An influential COVID-19 model produced by the University of Washington revised its projections on Monday, estimating more than 134,000 COVID-19 deaths in the United States through August.
The revised projections reflect rising mobility in most US states as well as the easing of social distancing measures expected in 31 states by May 11, indicating that growing contacts among people will promote transmission of the coronavirus, according to the Institute for Health Metrics and Evaluation (IHME).
There is "no scientific backing" for the two claims floated recently by some U.S. politicians that COVID-19 could be human-made and have escaped from a laboratory, U.S. experts including Fauci have said.
"If you look at the evolution of the virus in bats, and what's out there now is very, very strongly leaning toward this (virus) could not have been artificially or deliberately manipulated -- the way the mutations have naturally evolved," Fauci told National Geographic in an interview posted Monday night.
"A number of very qualified evolutionary biologists have said that everything about the stepwise evolution over time strongly indicates that it evolved in nature and then jumped species," he said.
Asked about the possibility that the virus was found outside the lab, then brought back and escaped, Fauci said, "That means it (virus) was in the wild to begin with."
"That's why I don't get what they're talking about (and) why I don't spend a lot of time going in on this circular argument," he said.
The start of the COVID-19 pandemic is "highly unlikely a lab accident," according to Jonna Mazet, an epidemiologist at the University of California, Davis, who has worked with and trained researchers at the Wuhan Institute of Virology (WIV).
"We worked together to develop very stringent safety protocols, and it's highly unlikely this was a lab accident," said Mazet, who listed four reasons against the ungrounded assertion in an article published on Sunday by Business Insider, a leading news website in the United States.
The first reason, she said, is that "the lab's samples don't match the new coronavirus."
Mazet has worked with Shi Zhengli, a virologist at the WIV, through PREDICT, a pandemic early-warning program started by the US Agency for International Development.

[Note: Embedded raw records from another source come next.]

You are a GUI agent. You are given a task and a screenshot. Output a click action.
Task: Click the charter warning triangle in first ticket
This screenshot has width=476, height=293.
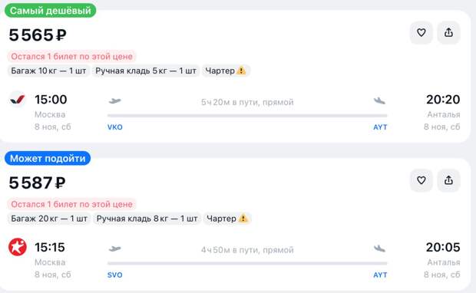pos(241,71)
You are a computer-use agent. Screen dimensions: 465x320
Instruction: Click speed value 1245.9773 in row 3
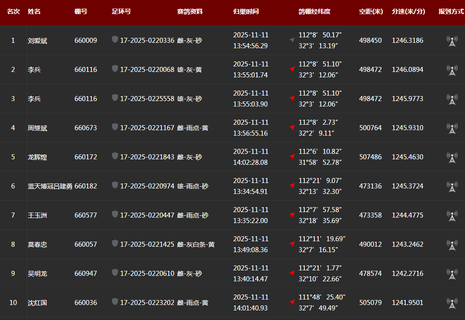coord(408,99)
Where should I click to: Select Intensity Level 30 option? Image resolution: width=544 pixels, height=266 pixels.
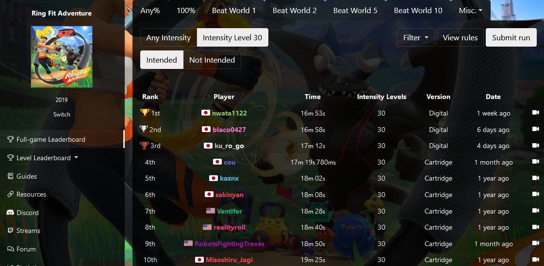coord(232,37)
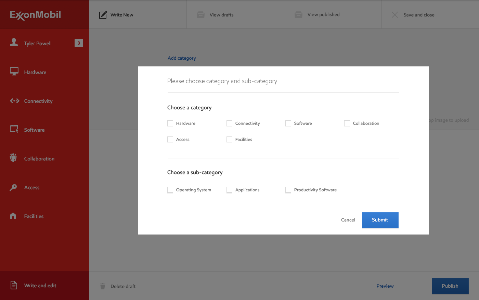Click the notification badge showing 3
Screen dimensions: 479x300
[79, 43]
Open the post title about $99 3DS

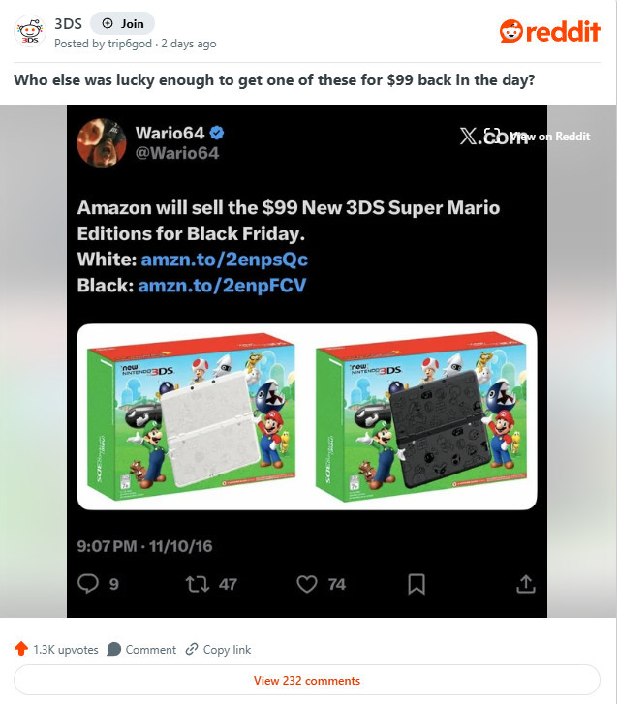(274, 80)
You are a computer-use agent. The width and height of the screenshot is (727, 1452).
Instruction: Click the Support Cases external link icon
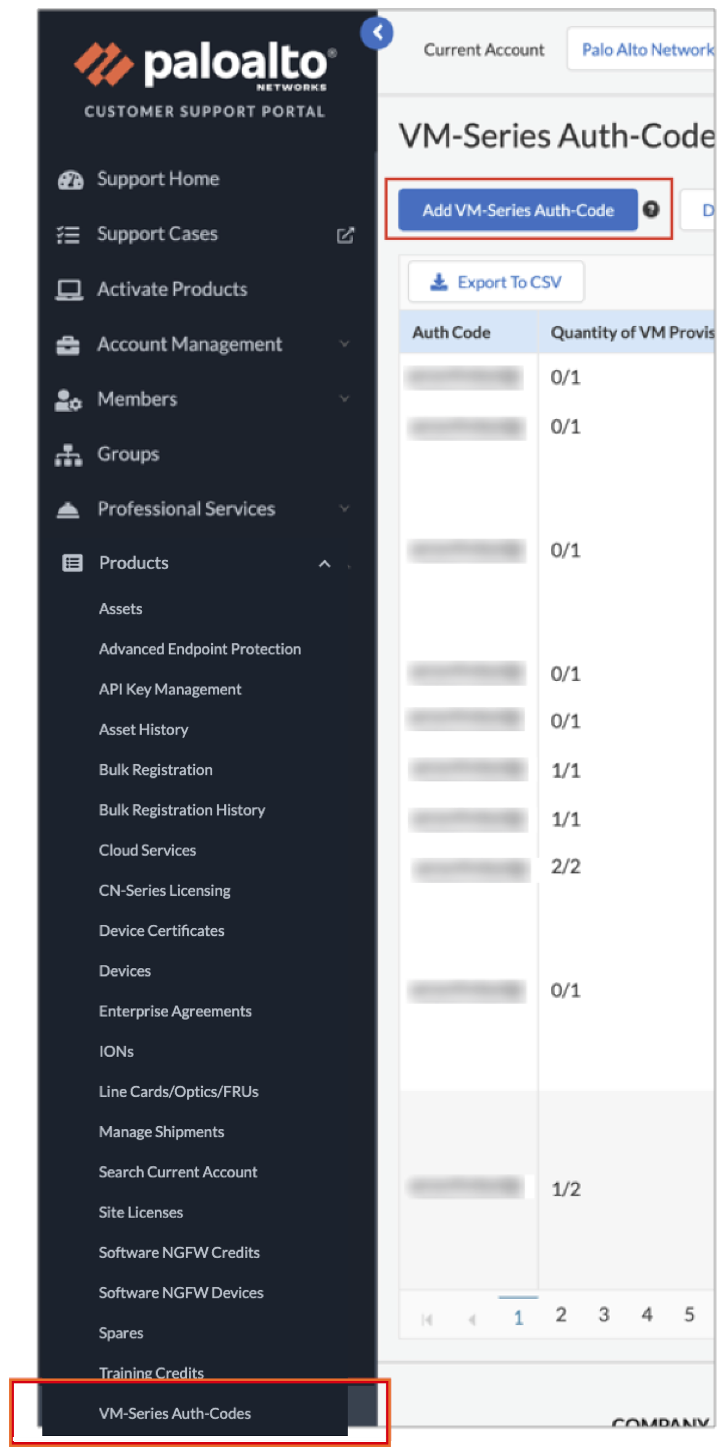[346, 235]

"I've spoken to her recently," Mazet said of Shi. "She is absolutely positive that she had never identified this virus prior to the outbreak happening."
Secondly, the WIV implements rigorous safety protocols that are "above reproach."
"In the field, they (researchers) wear extreme personal protective equipment, including multiple layers of gloves, eye protection, full body suits and masks," said Mazet.
After a series of disinfection procedures, researchers only use the deactivated, non-infectious samples, and the containers with viable virus are locked down in a special area, she added.
"Rather than a leak," Mazet said of the third reason, "the novel coronavirus is more likely the latest disease to have jumped from an animal to humans."
Mazet said that the 2003 SARS outbreak, Ebola and the H1N1 "swine flu" pandemic are all caused by viruses originated in other species, which are known as zoonotic diseases.
Genetic research has all but confirmed that the virus causing COVID-19 originated in nature, she said, noting that a study published in February found that it shares 96 percent of its genetic code with coronaviruses circulating in bat populations.
As for the fourth reason, Mazed noted that everyday people are more likely to get infected than researchers who wear protection, which indicates that a leak from a lab is implausible.
Tourists, hunters and other people who rely on animals in some capacity for food or trade wander into wild habitats less protected and are therefore exposed to the live viruses circulating in the animals.
The frequency of cross-species infections "will increase as humans encroach further into wild habitats that house disease-carrying species we haven't interacted with before," added Mazet.